Although Hulu's future remains uncertain, that has not kept the video venture from forging new partnerships.

Indeed, on the heels of a deal with Miramax, the jointly owned site just entered into a broad licensing agreement with Univision, which it expects to equal hundreds of hours of Spanish-language telenovelas, variety shows, comedies, and reality series for viewers.

Per the pact, current-season content and content from Univision's library will be coming to Hulu and Hulu Plus over the next 90 days.

"The Hispanic population in the U.S. is already over 50 million and growing much faster than the balance of the U.S. population," said Jason Kilar, Hulu CEO, explaining the alliance. "Year-to-date, Univision is the country's third-most-watched network among all Americans 18 to 34 years old."

On the surface, Hulu appears healthy. Hulu and Hulu Plus have seen significant growth over the past 90 days and on a year-over-year basis. Videos offered in Hulu grew 39% year-over-year, and videos offered in Hulu Plus rose 106% year-over-year.

The Hulu Plus subscription service exceeded 1 million paid subscribers over the summer.
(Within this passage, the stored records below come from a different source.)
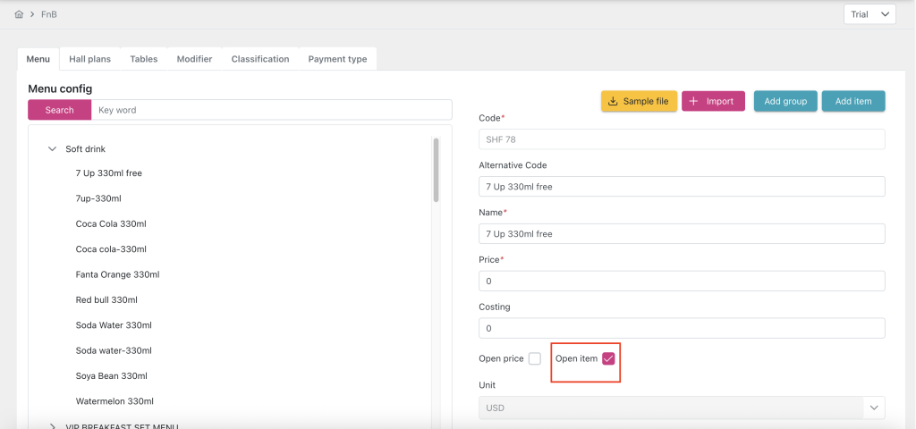This screenshot has width=916, height=429.
Task: Expand the VIP BREAKFAST SET MENU group
Action: click(52, 426)
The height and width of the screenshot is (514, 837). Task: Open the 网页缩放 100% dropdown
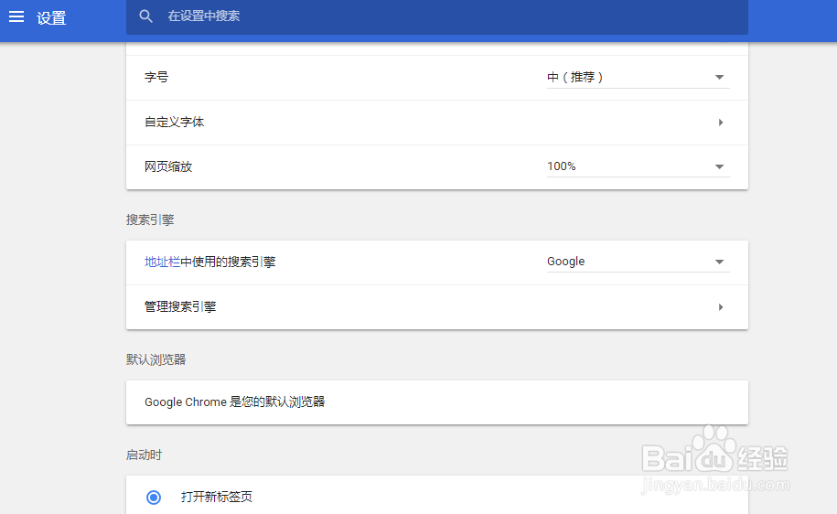pos(638,166)
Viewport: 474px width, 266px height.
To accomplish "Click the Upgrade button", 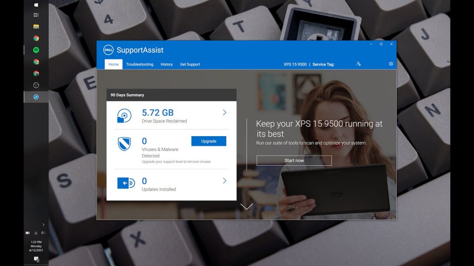I will (209, 141).
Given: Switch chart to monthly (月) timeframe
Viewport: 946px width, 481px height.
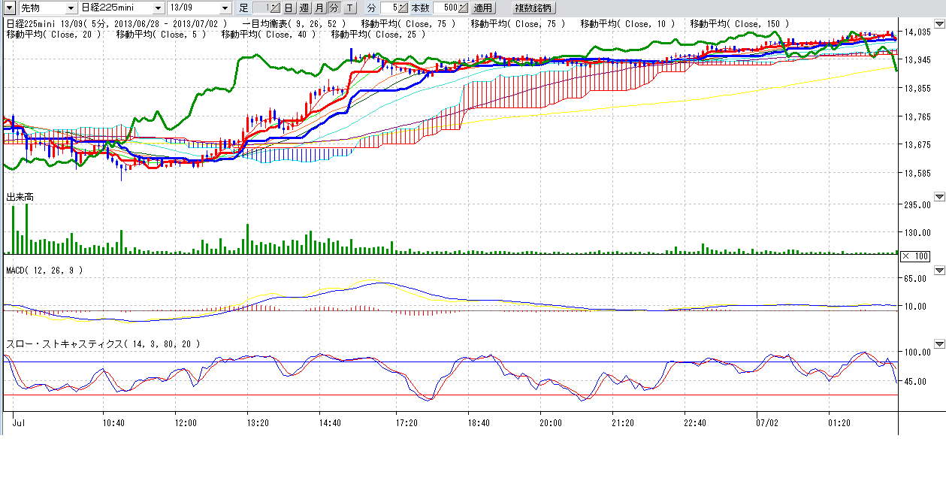Looking at the screenshot, I should 319,8.
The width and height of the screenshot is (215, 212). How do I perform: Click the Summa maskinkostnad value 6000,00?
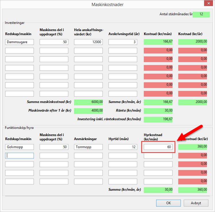coord(88,102)
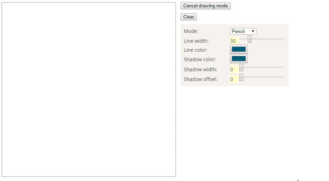This screenshot has width=329, height=181.
Task: Click far right end of Shadow offset track
Action: pos(283,77)
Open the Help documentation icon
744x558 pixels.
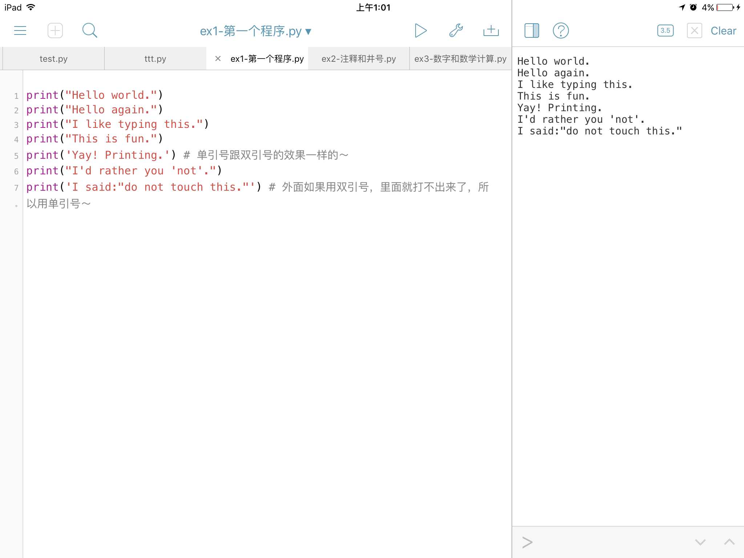pos(561,31)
The company believes, based on internal research, that it was the fastest ramp up ever to 1 million paid subscribers among any video subscription service in the country.
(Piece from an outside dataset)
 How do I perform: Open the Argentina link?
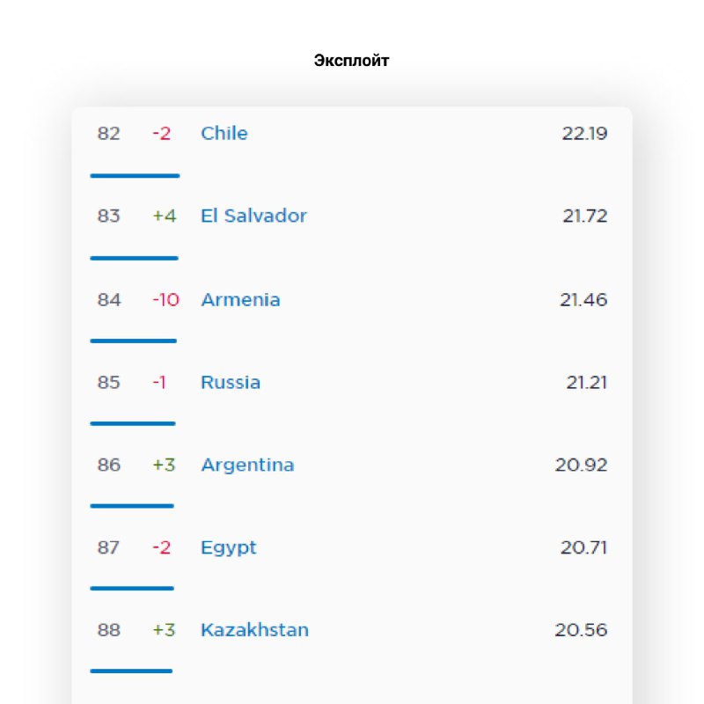click(247, 466)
Looking ahead, Hulu expects subscription services to account for more than half of Hulu's overall revenues within the next 12 months.

Hulu also recently launched its first foray into original long-form programming with "A Day in the Life," a six-episode, half-hour documentary series by filmmaker Morgan Spurlock.

In the very near future, however, the shape of the company could change dramatically. Hulu has been on the block for nearly a year, and the lucky acquirer is bound to alter its DNA. Google reportedly bid in the range of $4 billion, although it demanded more content for a longer period of time, among other concessions. Satellite TV provider Dish Network reportedly offered up $1.9 billion.

One perceived problem is that the TV companies that own Hulu (NBCUniversal, Fox Entertainment Group, and Disney-ABC Television Group) want to phase out free ad-supported content completely.

Regarding this rumor -- or any of the acquisition talks -- a Hulu spokesperson offered no comment on Wednesday.